Data Analysis¶

Data analysis is performed for audio (a) and video (b) data and follows different paths:

Audio analysis¶

Audio data is cropped to the last 4 seconds (arbitrary, can be changed). The landmarks for acquisition and synchronization are detected using several peak finding algorithms (see code). The audio data that corresponds to the video data is subsequently analyzed (raw signal in above Figure, panel a).

Quantitative parameters are computed on the signal.

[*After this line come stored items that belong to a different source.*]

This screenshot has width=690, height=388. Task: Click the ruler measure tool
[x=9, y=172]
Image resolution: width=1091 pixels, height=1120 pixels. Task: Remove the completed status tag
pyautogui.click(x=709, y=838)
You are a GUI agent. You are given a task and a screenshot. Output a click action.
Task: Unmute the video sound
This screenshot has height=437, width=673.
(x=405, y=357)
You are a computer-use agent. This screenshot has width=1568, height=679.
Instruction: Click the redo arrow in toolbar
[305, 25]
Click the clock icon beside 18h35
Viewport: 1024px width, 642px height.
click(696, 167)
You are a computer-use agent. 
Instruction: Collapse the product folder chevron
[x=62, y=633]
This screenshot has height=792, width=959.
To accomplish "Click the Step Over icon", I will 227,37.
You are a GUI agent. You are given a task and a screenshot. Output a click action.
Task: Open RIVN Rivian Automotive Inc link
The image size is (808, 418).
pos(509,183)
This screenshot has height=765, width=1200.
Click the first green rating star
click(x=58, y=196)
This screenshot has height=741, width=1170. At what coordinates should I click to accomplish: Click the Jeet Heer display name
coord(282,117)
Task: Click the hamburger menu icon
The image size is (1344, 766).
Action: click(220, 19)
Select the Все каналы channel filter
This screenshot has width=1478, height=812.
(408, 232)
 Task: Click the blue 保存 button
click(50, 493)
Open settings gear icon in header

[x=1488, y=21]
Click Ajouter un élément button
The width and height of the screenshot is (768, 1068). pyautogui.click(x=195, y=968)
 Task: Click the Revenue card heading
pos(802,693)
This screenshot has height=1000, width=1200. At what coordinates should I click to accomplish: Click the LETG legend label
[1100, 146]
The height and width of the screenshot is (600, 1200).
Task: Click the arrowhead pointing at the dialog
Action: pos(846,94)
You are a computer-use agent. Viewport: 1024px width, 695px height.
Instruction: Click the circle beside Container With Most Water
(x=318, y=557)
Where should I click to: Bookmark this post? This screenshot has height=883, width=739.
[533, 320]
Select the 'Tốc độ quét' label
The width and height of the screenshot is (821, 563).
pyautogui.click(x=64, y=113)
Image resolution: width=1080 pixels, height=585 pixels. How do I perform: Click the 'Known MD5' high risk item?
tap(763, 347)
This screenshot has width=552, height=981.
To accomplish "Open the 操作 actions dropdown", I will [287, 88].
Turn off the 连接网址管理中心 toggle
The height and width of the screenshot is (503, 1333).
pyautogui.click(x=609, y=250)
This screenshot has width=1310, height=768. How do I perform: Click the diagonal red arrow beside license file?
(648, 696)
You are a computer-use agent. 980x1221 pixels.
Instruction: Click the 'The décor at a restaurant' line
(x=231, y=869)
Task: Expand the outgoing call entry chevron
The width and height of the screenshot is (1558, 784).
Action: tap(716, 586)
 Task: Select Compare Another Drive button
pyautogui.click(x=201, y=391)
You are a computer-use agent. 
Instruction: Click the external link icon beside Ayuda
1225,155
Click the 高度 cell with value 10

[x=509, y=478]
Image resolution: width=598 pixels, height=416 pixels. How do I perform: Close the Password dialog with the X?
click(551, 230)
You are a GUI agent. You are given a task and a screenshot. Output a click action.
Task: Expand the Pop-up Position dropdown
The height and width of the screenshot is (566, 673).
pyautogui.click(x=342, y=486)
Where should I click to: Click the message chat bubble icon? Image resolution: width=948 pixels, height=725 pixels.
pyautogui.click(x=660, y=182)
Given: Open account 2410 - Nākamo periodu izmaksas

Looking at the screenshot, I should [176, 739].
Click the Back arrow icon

Currently, these are:

mean-jitter

jitter-percent

mean-shimmer

shimmer-percent

fundamental frequency (F0) and standard deviation (STD)

Harmonics-to-Noise-Ratio (HNR)

Cepstral Peak Prominence (CPP)

Video analysis¶

The glottal area is segmented using a deep convolutional neural network that was trained on the BAGLS https://www.bagls.org/ dataset. Next, we use the segmented glottal area to

compute the glottal area waveform (GAW)

estimate the glottal midline to

compute GAW for left and right vocal fold

compute phonovibrogram (PVG)

With that, we follow the analysis pipeline as shown in the above Figure, panel b, to finally compute quantitative parameters. Currently, these are:

Open Quotient (OQ)

Closing Quotient (CQ)

Asymmetry Quotient (AQ)

Rate Quotient (RQ)

Speed Quotient (SQ)

Speed Index (SI)

Fundamental frequency (F0)

Amplitude perturbation factor (APF)

Amplitude perturbation quotient (APQ)

Glottis gap index (GGI)

Amplitude Quotient (AQ)

Stiffness

Amplitude Symmetry Index (ASI)

Phase Asymmetry Index (PAI)

Analysis¶

Parameters are shown in a separate window using a tabular view. All computed parameters can be exported as CSV file.